Extracted material |
※ ※ ※

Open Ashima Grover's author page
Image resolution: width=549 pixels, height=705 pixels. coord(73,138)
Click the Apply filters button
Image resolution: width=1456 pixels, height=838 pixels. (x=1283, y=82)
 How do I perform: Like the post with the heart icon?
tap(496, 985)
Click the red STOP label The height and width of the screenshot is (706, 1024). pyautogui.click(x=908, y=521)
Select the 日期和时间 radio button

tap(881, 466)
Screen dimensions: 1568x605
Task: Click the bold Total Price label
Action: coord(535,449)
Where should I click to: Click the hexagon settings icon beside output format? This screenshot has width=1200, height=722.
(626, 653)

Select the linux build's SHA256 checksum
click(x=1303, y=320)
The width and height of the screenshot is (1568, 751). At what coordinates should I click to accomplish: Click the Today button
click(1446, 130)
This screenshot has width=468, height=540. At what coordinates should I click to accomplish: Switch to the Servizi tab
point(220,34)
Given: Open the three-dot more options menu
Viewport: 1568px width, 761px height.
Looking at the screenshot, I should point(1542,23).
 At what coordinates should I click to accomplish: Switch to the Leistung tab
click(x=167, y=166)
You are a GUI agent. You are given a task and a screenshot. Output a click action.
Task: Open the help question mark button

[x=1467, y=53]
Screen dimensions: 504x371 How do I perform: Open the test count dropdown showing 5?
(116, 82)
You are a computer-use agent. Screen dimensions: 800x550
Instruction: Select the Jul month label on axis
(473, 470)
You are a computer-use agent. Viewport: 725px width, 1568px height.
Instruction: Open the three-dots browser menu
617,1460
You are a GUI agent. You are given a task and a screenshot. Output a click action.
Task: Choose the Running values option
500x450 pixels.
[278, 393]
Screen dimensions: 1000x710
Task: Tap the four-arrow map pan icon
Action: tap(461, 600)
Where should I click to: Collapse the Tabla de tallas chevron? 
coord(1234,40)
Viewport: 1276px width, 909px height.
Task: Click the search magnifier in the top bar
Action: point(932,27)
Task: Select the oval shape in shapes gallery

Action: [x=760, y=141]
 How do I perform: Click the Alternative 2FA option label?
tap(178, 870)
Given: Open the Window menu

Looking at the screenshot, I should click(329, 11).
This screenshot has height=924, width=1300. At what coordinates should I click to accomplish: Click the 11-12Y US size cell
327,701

※ ※ ※

Work order |
Every entry should be given again exactly as written.

Your solution |
Open Ashima Grover's author page
Image resolution: width=549 pixels, height=705 pixels. coord(73,138)
Click the Apply filters button
Image resolution: width=1456 pixels, height=838 pixels. (x=1283, y=82)
 How do I perform: Like the post with the heart icon?
tap(496, 985)
Click the red STOP label The height and width of the screenshot is (706, 1024). pyautogui.click(x=908, y=521)
Select the 日期和时间 radio button

tap(881, 466)
Screen dimensions: 1568x605
Task: Click the bold Total Price label
Action: coord(535,449)
Where should I click to: Click the hexagon settings icon beside output format? This screenshot has width=1200, height=722.
(626, 653)

Select the linux build's SHA256 checksum
click(x=1303, y=320)
The width and height of the screenshot is (1568, 751). At what coordinates should I click to accomplish: Click the Today button
click(1446, 130)
This screenshot has width=468, height=540. At what coordinates should I click to accomplish: Switch to the Servizi tab
point(220,34)
Given: Open the three-dot more options menu
Viewport: 1568px width, 761px height.
Looking at the screenshot, I should point(1542,23).
 At what coordinates should I click to accomplish: Switch to the Leistung tab
click(x=167, y=166)
You are a GUI agent. You are given a task and a screenshot. Output a click action.
Task: Open the help question mark button

[x=1467, y=53]
Screen dimensions: 504x371 How do I perform: Open the test count dropdown showing 5?
(116, 82)
You are a computer-use agent. Screen dimensions: 800x550
Instruction: Select the Jul month label on axis
(473, 470)
You are a computer-use agent. Viewport: 725px width, 1568px height.
Instruction: Open the three-dots browser menu
617,1460
You are a GUI agent. You are given a task and a screenshot. Output a click action.
Task: Choose the Running values option
500x450 pixels.
[278, 393]
Screen dimensions: 1000x710
Task: Tap the four-arrow map pan icon
Action: tap(461, 600)
Where should I click to: Collapse the Tabla de tallas chevron? 
coord(1234,40)
Viewport: 1276px width, 909px height.
Task: Click the search magnifier in the top bar
Action: point(932,27)
Task: Select the oval shape in shapes gallery

Action: [x=760, y=141]
 How do I perform: Click the Alternative 2FA option label?
tap(178, 870)
Given: Open the Window menu

Looking at the screenshot, I should click(329, 11).
This screenshot has height=924, width=1300. At what coordinates should I click to accomplish: Click the 11-12Y US size cell
327,701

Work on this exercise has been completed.